▶ Given problem: Reproduce the data verbatim, starting at the line containing "Given: Click the 缺 gap marker on chart" and ending at the line containing "I will pos(668,10).", both lines included.

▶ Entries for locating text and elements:
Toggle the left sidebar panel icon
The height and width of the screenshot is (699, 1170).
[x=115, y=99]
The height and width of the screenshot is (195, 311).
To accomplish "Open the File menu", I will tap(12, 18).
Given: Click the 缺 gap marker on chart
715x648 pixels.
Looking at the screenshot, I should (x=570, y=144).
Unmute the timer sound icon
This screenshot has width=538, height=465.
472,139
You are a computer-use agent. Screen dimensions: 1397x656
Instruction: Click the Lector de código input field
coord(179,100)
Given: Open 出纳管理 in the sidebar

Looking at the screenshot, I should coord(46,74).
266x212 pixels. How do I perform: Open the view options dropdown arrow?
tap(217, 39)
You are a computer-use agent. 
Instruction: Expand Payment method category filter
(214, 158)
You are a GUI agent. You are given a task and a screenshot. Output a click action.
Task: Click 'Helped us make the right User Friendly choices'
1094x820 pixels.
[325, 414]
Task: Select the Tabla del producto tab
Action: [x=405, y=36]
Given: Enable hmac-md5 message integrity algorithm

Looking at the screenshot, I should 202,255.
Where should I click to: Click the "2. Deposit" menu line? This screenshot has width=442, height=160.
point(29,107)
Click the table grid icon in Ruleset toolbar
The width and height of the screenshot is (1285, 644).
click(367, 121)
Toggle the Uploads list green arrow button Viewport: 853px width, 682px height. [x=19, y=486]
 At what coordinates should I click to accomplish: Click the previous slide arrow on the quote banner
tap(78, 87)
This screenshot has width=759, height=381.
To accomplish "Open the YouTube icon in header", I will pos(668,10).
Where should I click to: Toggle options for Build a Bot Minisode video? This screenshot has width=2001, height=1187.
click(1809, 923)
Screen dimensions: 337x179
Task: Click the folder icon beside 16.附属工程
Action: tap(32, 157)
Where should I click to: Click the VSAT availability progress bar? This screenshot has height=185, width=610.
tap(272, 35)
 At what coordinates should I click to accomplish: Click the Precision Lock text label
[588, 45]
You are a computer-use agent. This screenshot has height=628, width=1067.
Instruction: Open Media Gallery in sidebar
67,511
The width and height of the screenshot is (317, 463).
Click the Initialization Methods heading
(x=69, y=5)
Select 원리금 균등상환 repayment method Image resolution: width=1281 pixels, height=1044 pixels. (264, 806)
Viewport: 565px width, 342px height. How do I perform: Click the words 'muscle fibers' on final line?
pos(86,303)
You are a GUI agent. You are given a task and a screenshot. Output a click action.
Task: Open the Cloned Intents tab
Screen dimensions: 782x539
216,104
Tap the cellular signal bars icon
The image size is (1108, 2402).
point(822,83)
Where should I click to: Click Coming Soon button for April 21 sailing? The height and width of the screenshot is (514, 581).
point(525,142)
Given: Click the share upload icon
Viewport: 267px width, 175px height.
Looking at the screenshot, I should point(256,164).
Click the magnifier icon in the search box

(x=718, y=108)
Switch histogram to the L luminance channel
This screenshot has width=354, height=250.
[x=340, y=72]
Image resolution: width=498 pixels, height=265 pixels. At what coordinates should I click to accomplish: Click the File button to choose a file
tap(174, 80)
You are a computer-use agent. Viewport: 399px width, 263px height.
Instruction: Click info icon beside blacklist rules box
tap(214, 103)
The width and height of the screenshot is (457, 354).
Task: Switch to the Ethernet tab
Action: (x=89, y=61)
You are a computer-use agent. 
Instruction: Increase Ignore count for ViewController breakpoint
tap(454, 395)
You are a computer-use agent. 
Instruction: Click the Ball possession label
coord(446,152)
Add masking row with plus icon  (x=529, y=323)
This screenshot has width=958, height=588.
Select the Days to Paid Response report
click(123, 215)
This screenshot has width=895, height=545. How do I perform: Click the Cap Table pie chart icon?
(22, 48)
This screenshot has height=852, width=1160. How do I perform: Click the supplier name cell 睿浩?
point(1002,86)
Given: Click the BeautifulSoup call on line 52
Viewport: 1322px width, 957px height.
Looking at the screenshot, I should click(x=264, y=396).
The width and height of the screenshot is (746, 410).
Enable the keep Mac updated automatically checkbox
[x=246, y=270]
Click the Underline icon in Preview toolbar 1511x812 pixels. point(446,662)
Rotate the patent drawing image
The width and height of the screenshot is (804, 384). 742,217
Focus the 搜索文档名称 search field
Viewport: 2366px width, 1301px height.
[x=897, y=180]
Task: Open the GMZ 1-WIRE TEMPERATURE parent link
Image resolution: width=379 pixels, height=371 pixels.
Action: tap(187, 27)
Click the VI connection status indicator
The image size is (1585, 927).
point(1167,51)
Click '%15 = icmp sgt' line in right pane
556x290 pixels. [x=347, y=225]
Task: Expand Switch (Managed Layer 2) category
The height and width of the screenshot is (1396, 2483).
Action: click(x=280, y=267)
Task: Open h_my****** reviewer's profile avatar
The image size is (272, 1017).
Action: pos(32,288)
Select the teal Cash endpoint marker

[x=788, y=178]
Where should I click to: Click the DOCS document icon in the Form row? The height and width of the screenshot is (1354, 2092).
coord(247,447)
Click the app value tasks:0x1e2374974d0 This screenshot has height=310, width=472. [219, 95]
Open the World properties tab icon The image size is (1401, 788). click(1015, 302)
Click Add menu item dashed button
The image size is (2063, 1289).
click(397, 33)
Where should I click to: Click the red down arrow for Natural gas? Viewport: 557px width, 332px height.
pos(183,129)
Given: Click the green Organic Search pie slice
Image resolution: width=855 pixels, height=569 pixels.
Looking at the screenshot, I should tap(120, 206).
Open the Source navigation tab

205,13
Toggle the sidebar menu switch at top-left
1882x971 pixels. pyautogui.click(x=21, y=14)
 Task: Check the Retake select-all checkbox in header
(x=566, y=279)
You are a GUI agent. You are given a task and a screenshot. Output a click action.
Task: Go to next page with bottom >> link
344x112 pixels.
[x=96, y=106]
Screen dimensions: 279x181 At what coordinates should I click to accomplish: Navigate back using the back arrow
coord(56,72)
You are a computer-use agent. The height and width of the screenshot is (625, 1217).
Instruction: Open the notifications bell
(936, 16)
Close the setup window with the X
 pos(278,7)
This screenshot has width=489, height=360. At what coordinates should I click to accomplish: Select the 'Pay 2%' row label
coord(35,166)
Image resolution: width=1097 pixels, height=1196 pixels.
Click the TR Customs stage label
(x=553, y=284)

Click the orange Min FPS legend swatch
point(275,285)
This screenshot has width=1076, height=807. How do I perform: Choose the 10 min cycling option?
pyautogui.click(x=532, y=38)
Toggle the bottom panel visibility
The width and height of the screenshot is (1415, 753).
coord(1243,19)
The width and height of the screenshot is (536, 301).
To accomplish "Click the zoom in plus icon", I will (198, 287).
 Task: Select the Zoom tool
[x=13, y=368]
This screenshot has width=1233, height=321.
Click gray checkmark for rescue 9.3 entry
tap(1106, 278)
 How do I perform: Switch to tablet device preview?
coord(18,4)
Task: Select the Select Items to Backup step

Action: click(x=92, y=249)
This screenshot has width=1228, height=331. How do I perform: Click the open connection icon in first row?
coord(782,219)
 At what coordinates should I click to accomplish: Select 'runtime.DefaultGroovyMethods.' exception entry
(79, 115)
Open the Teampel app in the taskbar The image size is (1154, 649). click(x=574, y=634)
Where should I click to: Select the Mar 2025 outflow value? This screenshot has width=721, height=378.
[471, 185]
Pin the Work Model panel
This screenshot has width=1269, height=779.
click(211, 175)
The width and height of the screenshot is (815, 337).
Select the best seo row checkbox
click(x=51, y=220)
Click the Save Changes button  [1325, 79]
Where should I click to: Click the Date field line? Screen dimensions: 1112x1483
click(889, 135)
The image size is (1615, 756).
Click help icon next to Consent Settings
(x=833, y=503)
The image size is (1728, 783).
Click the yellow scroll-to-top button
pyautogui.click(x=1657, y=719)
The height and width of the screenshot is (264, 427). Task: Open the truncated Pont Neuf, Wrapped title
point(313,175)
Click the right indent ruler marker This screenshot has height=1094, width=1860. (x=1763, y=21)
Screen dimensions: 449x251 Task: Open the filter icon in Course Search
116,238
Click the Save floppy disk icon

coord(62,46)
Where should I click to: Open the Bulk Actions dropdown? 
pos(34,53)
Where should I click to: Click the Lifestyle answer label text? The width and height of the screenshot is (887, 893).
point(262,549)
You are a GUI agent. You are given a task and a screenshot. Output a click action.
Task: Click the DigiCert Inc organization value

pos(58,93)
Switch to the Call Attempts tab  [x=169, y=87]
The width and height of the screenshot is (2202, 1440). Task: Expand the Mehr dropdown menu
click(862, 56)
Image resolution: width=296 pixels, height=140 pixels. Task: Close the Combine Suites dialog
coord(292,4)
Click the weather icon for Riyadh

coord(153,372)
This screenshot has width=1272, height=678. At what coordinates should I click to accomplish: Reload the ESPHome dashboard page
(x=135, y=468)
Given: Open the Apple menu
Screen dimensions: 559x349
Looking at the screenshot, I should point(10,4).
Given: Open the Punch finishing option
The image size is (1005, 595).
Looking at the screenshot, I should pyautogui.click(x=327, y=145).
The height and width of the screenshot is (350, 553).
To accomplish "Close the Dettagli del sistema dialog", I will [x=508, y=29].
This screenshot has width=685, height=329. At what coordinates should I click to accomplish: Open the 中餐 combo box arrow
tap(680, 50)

▶ Exercise answer:
Given: Click the 缺 gap marker on chart
715x648 pixels.
Looking at the screenshot, I should (x=570, y=144).
Unmute the timer sound icon
This screenshot has width=538, height=465.
472,139
You are a computer-use agent. Screen dimensions: 1397x656
Instruction: Click the Lector de código input field
coord(179,100)
Given: Open 出纳管理 in the sidebar

Looking at the screenshot, I should coord(46,74).
266x212 pixels. How do I perform: Open the view options dropdown arrow?
tap(217, 39)
You are a computer-use agent. 
Instruction: Expand Payment method category filter
(214, 158)
You are a GUI agent. You are given a task and a screenshot. Output a click action.
Task: Click 'Helped us make the right User Friendly choices'
1094x820 pixels.
[325, 414]
Task: Select the Tabla del producto tab
Action: [x=405, y=36]
Given: Enable hmac-md5 message integrity algorithm

Looking at the screenshot, I should 202,255.
Where should I click to: Click the "2. Deposit" menu line? This screenshot has width=442, height=160.
point(29,107)
Click the table grid icon in Ruleset toolbar
The width and height of the screenshot is (1285, 644).
click(367, 121)
Toggle the Uploads list green arrow button Viewport: 853px width, 682px height. [x=19, y=486]
 At what coordinates should I click to accomplish: Click the previous slide arrow on the quote banner
tap(78, 87)
This screenshot has width=759, height=381.
To accomplish "Open the YouTube icon in header", I will pos(668,10).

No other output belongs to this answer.